The National Economists Club is a nonprofit, nonpartisan, tax-exempt educational organization. It aims to encourage and sponsor discussion and an exchange of ideas on economic trends and issues that are relevant for public policy.
The NEC was founded in 1968 in Washington, DC by a group of economists including Murray Weidenbaum, John W. Kendrick, James Tobin, Penelope Thunberg, and the late Herbert Stein, who served as the Club’s first President.
The Club draws members from business, finance, government, international institutions, foreign embassies, think tanks, trade associations, and legal and accounting firms. Indeed, the Club welcomes as members anyone with a professional interest in economics. The NEC currently has more than 500 members of whom approximately 100 reside outside the metropolitan Washington, D.C. area and overseas.

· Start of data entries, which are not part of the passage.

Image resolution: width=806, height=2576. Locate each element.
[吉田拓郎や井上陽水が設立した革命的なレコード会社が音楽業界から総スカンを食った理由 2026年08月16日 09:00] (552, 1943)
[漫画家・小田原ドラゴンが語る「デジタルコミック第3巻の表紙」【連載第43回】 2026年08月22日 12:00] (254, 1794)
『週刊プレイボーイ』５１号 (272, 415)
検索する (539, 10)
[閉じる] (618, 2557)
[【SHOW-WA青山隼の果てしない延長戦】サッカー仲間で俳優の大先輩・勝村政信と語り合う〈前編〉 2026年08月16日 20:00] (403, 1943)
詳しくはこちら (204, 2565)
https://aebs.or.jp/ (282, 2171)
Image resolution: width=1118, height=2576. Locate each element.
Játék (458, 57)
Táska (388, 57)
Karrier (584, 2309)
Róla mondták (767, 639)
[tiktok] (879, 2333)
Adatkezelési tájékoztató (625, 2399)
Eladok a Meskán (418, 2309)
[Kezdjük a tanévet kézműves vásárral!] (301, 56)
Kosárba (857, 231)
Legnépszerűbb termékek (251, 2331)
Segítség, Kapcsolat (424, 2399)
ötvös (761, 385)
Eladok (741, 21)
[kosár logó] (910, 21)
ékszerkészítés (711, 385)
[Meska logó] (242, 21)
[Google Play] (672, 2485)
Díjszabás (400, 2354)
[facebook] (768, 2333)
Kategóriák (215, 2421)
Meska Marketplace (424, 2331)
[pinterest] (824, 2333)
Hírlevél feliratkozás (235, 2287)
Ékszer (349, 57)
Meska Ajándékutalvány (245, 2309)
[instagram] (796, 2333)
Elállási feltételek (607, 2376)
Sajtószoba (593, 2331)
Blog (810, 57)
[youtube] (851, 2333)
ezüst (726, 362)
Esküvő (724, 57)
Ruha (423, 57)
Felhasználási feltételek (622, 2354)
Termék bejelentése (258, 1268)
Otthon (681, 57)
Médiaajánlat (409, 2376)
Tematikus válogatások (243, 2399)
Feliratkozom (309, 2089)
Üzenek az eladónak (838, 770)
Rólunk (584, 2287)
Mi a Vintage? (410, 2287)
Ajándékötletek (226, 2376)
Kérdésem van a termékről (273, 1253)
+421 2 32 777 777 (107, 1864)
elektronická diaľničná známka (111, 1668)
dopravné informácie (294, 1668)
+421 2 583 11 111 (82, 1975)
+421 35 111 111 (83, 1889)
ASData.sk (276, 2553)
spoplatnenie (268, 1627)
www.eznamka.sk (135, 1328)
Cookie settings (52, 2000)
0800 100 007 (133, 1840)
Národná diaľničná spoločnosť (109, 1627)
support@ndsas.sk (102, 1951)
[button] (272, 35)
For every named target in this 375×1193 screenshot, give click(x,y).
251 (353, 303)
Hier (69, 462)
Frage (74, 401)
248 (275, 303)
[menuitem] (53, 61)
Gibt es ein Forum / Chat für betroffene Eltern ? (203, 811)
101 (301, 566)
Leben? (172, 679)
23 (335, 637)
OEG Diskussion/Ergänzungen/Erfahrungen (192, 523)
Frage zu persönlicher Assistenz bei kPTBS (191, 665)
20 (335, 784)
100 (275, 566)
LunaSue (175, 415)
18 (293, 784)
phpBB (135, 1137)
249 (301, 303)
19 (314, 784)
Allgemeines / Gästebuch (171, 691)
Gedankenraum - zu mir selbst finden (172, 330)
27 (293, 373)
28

The Club strives for variety, balance, and timeliness in its programs. Recent speakers included members of the Council of Economic Advisers, chief economists of financial firms, members of the Federal Reserve Board, officials of international institutions, university economists, and senior business executives. In February 2005, the NEC became the Washington Chapter of the National Association for Business Economics (NABE). Besides NABE, the NEC regularly engages in joint activities with the Society of Government Economists (SGE) and the Committee on the Status of Women in the Economics Profession (CSWEP).